International Workplace Group PLC announced ‘strong’ revenue growth on Tuesday for the three months ended September 30, driven by a surge in demand from its franchised workspaces.
IWG is a Zug, Switzerland-based provider of hybrid workspace for companies and individuals under Regus and other brands. Its shares were up 3.0% to 166.00 pence midday Tuesday.
Revenue was $931 million in the third quarter, up 1.3% from $919 million a year before. Revenue was flat annually on a constant-currency basis. In the nine months that ended September 30, revenue was $2.77 billion, up 0.4% from $2.76 billion a year before. This also was flat at constant currency.
Revenue from owned and leased workspaces was $809 million in the third quarter, flat from $808 million a year ago, but revenue from managed and franchised workspaces grew by 17% to $157 million from $136 million.
Revenue from Worka, International Workplace’s marketplace, was up 3.1% to $99 million from $96million a year ago. The company said Worka has been hurt by ‘digital product delays’.

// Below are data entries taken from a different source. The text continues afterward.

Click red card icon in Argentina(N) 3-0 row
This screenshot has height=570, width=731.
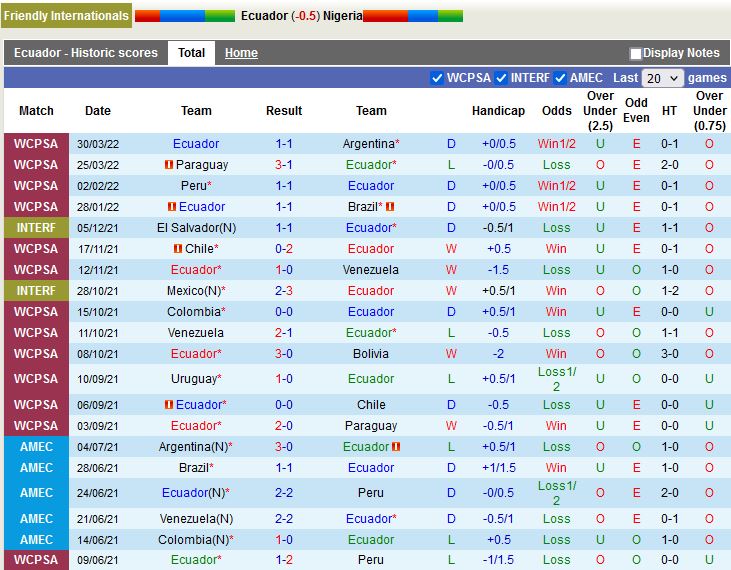point(397,447)
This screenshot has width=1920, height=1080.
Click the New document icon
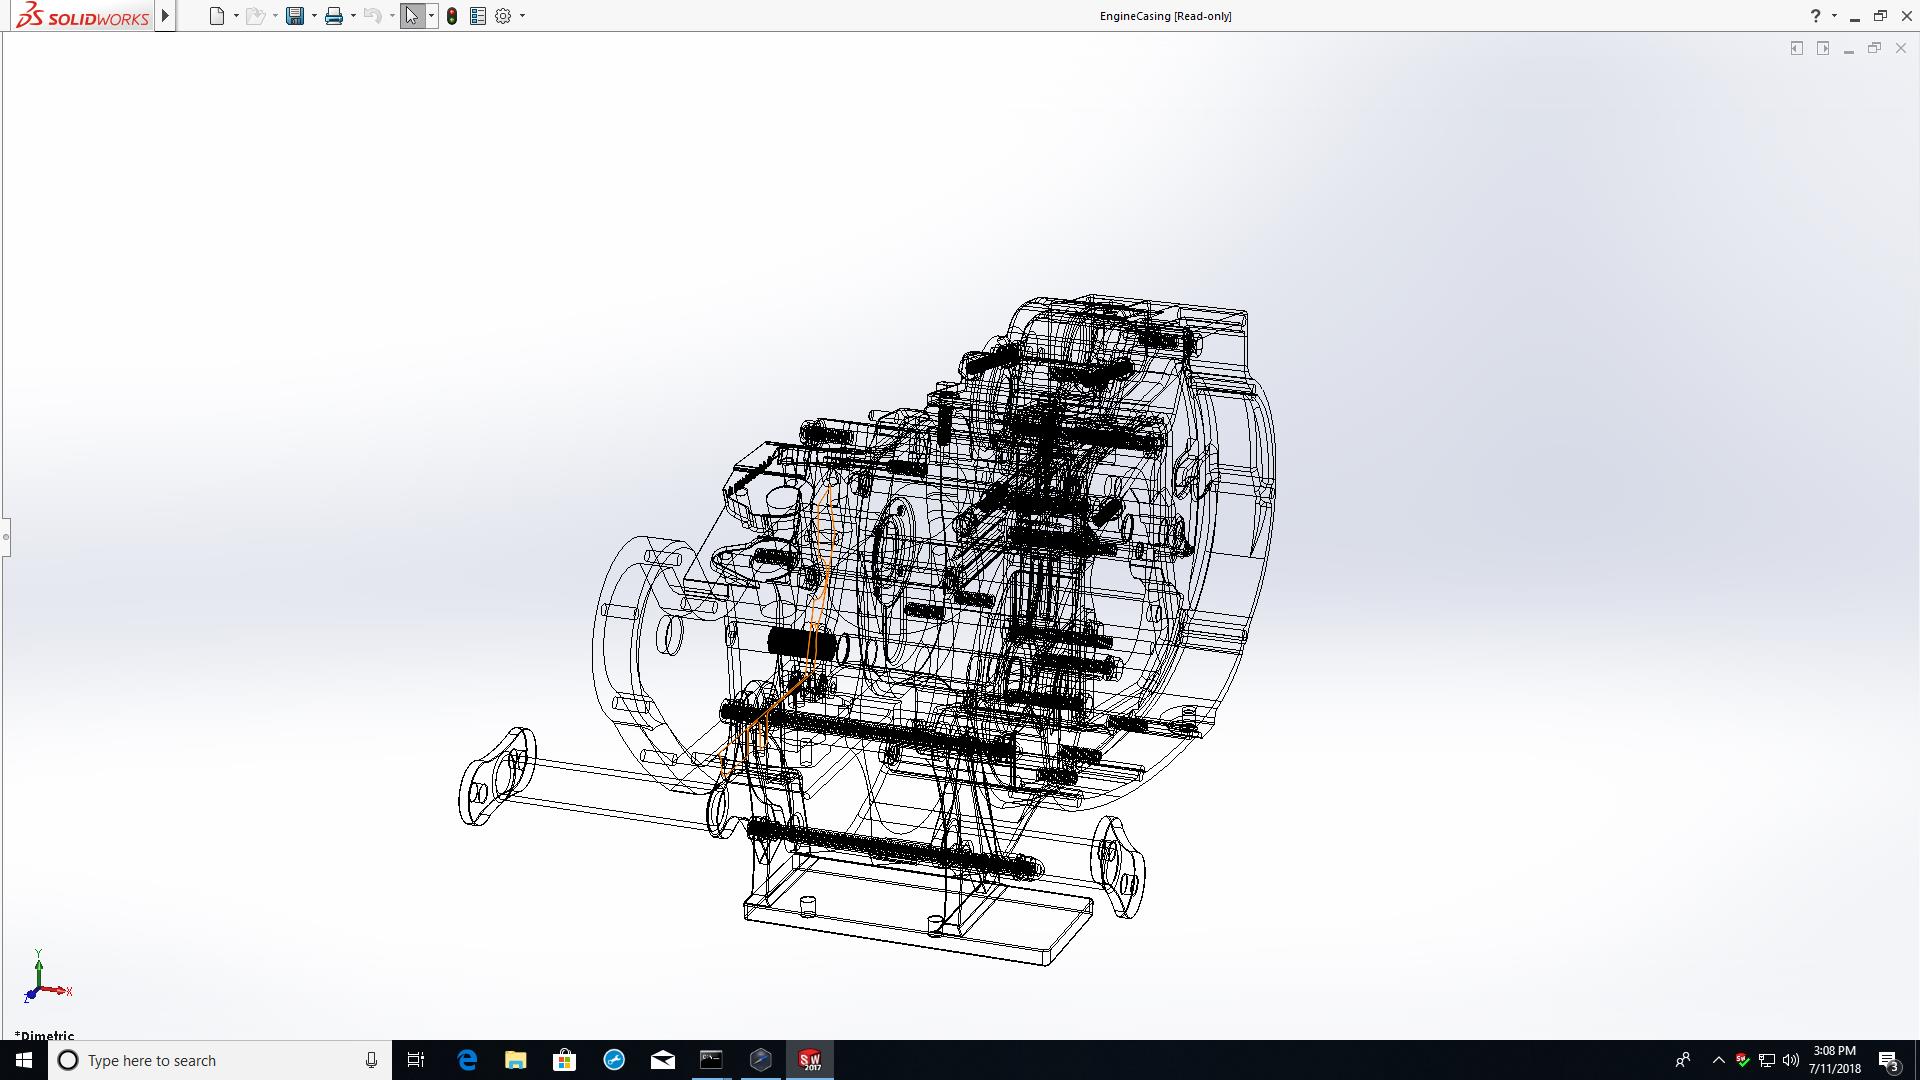217,16
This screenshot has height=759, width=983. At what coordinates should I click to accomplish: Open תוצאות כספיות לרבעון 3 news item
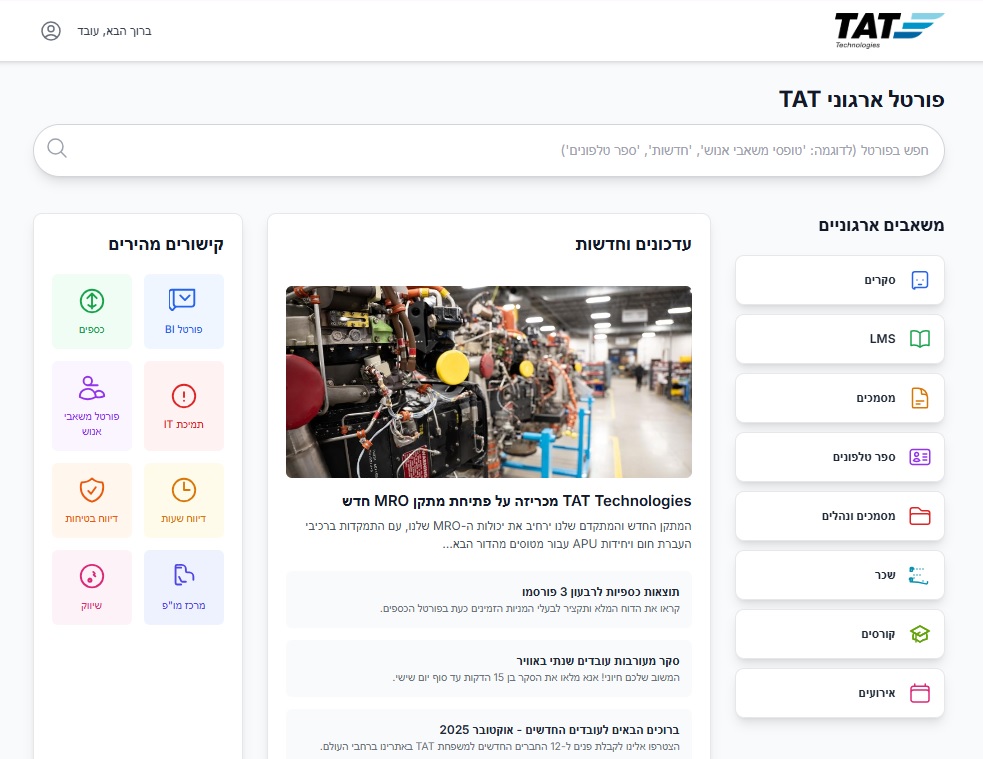(x=488, y=599)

IWG said it is confident that earnings before interest, tax, depreciation, and amortization, as well as net financial debt, for all of 2024 will be in line with its expectations.
It also reiterated its medium-term target for $1 billion in annual Ebitda, which it first announced back in December of last year. Ebitda was £403 million in 2023, about $523 million, up from £311 million in 2022.
IWG has since changed its reporting currency to dollars. On Tuesday, it said it will implement US GAAP accounting standards by 2025.
Chief Executive Officer Mark Dixon said: ‘This has been a good quarter for us with strong fee revenue growth of 46% in the Managed & Franchised segment, margin expansion in the Company-Owned & Leased segment and further cashflow production which has reduced net debt.’
Net financial debt was reduced to $734 million from $775 million a year ago.